Das Sterben ist längst kein todsicheres Geschäft mehr

Das Sterben ist längst kein todsicheres Geschäft mehr
Neue Online-Portale und Neuheiten wie Bio-Fair-Trade-Korbsärge wollen den Markt aufmischen.

Marijan Martinovic ist 32 und war, als er im Vorjahr sein Unternehmen Memoria eröffnet hat, der jüngste Bestattungsmeister Österreichs. Bekannt ist er aber mehr durch seine Bio-Fair-Trade-Korbsärge aus Bananenblättern und wilder Ananas geworden, die ihm gleich am Beginn der Selbstständigkeit Anzeigen eingebracht haben. Ein kleines Einstandsgeschenk der Konkurrenz.

Denn ein Mitbewerber hatte bezweifelt, dass die Korbsärge in Sachen Hygiene, Stabilität und Dichte den Anforderungen gerecht werden.
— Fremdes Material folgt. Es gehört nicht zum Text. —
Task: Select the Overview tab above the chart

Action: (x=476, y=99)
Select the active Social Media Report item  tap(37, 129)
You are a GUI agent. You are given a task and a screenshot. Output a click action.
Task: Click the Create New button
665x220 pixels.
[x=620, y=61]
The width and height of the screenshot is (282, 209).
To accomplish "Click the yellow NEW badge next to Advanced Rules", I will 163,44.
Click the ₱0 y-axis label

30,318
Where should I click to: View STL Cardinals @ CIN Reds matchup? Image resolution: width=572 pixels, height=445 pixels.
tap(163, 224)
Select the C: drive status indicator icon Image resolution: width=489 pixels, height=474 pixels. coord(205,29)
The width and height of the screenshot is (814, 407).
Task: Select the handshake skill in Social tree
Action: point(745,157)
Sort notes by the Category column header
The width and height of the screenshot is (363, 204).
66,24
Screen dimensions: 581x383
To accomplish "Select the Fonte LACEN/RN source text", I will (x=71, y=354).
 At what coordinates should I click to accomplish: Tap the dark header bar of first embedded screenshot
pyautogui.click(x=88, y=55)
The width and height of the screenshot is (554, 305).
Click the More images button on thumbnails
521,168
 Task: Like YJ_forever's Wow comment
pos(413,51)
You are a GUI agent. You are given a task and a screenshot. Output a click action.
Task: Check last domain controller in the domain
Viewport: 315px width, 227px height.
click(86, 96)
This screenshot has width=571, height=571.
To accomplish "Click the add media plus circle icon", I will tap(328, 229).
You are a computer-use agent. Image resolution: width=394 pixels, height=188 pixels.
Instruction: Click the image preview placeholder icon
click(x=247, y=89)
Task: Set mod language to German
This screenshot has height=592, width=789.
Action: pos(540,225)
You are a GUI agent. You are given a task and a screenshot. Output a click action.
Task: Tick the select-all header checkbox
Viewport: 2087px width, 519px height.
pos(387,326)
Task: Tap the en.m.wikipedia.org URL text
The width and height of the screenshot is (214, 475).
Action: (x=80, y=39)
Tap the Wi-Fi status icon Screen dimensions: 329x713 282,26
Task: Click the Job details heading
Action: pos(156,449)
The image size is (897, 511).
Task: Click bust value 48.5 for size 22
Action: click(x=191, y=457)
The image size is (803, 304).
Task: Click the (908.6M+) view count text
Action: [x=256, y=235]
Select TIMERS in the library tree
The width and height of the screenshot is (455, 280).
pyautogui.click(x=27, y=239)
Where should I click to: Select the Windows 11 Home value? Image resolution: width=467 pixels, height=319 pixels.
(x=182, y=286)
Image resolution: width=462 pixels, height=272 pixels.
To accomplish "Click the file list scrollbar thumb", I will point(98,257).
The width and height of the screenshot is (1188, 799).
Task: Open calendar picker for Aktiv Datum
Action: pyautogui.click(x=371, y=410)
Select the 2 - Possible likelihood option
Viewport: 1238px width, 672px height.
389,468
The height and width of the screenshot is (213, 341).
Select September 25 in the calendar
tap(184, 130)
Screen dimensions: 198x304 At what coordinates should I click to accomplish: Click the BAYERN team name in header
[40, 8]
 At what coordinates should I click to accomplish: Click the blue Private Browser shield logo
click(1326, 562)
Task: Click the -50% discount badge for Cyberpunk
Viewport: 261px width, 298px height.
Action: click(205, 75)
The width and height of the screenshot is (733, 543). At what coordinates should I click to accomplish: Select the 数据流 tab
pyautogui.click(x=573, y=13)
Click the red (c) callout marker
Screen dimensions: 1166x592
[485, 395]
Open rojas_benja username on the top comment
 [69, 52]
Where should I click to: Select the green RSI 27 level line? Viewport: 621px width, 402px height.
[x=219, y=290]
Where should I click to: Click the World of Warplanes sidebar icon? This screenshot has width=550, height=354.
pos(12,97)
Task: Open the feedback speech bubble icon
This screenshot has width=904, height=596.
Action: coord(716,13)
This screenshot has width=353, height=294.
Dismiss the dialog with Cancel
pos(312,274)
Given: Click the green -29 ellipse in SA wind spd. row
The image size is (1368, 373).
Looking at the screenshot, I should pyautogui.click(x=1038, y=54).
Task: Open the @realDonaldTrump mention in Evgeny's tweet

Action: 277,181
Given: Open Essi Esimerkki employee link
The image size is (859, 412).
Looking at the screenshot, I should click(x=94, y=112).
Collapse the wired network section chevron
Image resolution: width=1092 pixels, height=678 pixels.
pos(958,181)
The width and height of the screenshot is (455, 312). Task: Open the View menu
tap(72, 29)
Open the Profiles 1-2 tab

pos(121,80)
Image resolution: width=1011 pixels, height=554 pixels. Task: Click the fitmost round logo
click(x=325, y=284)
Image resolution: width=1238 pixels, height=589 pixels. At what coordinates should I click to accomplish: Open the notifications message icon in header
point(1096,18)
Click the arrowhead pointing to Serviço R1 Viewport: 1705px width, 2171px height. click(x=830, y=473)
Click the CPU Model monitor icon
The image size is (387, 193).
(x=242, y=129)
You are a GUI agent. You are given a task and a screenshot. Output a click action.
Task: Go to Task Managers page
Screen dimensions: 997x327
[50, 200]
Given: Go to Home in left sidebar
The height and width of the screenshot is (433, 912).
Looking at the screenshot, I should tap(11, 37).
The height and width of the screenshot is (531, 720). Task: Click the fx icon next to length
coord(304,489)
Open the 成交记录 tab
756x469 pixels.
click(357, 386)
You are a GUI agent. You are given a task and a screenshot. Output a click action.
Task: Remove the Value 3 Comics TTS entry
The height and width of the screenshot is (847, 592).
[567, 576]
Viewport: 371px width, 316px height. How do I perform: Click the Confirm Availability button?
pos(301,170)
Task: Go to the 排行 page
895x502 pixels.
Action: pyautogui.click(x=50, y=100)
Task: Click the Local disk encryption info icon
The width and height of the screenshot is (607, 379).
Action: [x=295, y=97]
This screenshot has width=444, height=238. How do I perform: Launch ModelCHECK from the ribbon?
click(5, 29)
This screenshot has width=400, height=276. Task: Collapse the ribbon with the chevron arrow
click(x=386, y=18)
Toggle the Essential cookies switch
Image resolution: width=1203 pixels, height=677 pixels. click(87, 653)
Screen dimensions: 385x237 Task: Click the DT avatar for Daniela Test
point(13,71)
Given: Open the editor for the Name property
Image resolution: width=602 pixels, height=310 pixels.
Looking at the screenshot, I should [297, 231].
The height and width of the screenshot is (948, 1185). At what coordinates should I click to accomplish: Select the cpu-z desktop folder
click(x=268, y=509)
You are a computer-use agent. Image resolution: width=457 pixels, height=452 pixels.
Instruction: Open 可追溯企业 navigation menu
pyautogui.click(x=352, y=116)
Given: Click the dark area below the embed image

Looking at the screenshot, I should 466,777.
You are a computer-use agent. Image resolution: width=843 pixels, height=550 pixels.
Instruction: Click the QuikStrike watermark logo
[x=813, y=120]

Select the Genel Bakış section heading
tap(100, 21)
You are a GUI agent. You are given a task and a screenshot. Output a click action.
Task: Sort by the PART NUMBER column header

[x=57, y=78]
Er erstattete Anzeige. Umfassende Prüfungen waren die Folge. Unter anderem wurde getestet, ob ein 92 Kilo schwerer Mann in den Bananenstaudenkorb durch die Gegend getragen werden kann und wie lang es dauert, bis der geflochtene Sarg in der Erde verrottet. Kurzum: In einem 15-seitigen Gutachten wurden alle Ergebnisse zusammengetragen und letztlich wurde das Okay für den Öko-Sarg gegeben.

Gesunde Portion Naivität

Martinovic amüsiert sich heute über die Aufregung. Er sei „mit einer gesunden Portion Naivität und Realitätsfremdheit“ vom Angestelltenverhältnis in die Selbstständigkeit gewechselt. Das Sterben sei längst kein todsicheres Geschäft mehr. Allein in Wien werden jedes Jahr 10.000 Gräber aufgelassen, die Steinmetze wettern, dass immer mehr Menschen ihre Asche verstreuen lassen, statt einen Grabstein zu kaufen und in der Bestatterbranche geht es ohnehin alles andere als friedlich zu.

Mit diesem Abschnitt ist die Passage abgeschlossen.